Runt-related transcription factors (RUNXs) can serve as both transcription activators and repressors during biological development, including immune cell maturation. RUNX factors have both tumor-promoting and tumor-suppressive roles in carcinogenesis. Immune cell infiltration and the tumor immune microenvironment have been found to be key regulators in breast cancer progression, treatment response, and patient outcome. However, the relationship between the RUNX family and immune cell infiltration in breast cancer remains unclear. We performed a comprehensive analysis to reveal the role of RUNX factors in breast cancer. Analysis of patient data in the Oncomine database showed that the transcriptional levels of RUNX proteins in breast cancer were elevated. Kaplan–Meier plotter (KM plotter) analysis showed that breast cancer patients with higher expression of RUNX proteins had better survival outcomes. Through analysis of the UALCAN database, we found that the transcriptional levels of RUNX factors were significantly correlated with some breast cancer patient characteristics. cBio Cancer Genomics Portal (cBioPortal) analysis showed the proportions of different RUNX genomic alterations in various subclasses of breast cancer. We also performed gene ontology (GO) and pathway analyses for the significantly differentially expressed genes that were correlated with RUNX factors in breast cancer. TIMER database analysis showed that immune cell infiltration in breast cancer could be affected by the transcriptional level, mutation, and gene copy number of RUNX proteins. Using the Gene Set Cancer Analysis (GSCA) database, we analyzed the effects of RUNX gene methylation on the level of immune cell infiltration in breast cancer. We found that the methylation level changes of RUNX2 and RUNX3 had opposite effects on immune cell infiltration in breast cancer.

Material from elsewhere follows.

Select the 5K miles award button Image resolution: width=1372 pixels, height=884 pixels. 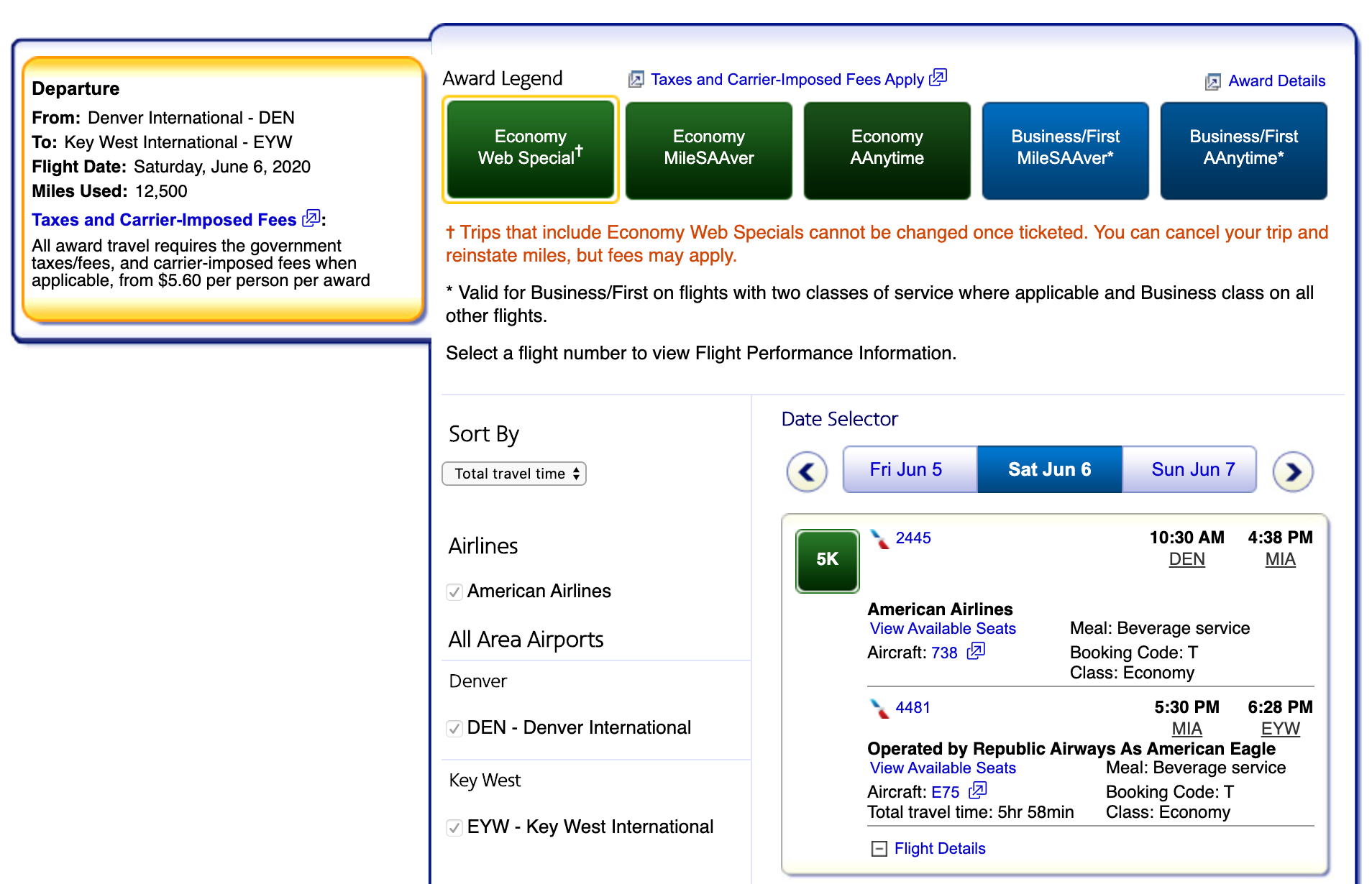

We also analyzed the relationship between the methylation level of RUNX genes and the TGF-β signaling pathway using the TISIDB database. The results showed that the methylation levels of RUNX1 and RUNX3 were correlated with the expression of TGF-β1. In summary, our analysis found that the RUNX family members can influence the infiltration of various immune cells in breast cancer depending on their expression level, mutation, gene copy number, and methylation. The RUNX family is an important regulator of immune cell infiltration in breast cancer and may serve as a potential prognostic biomarker.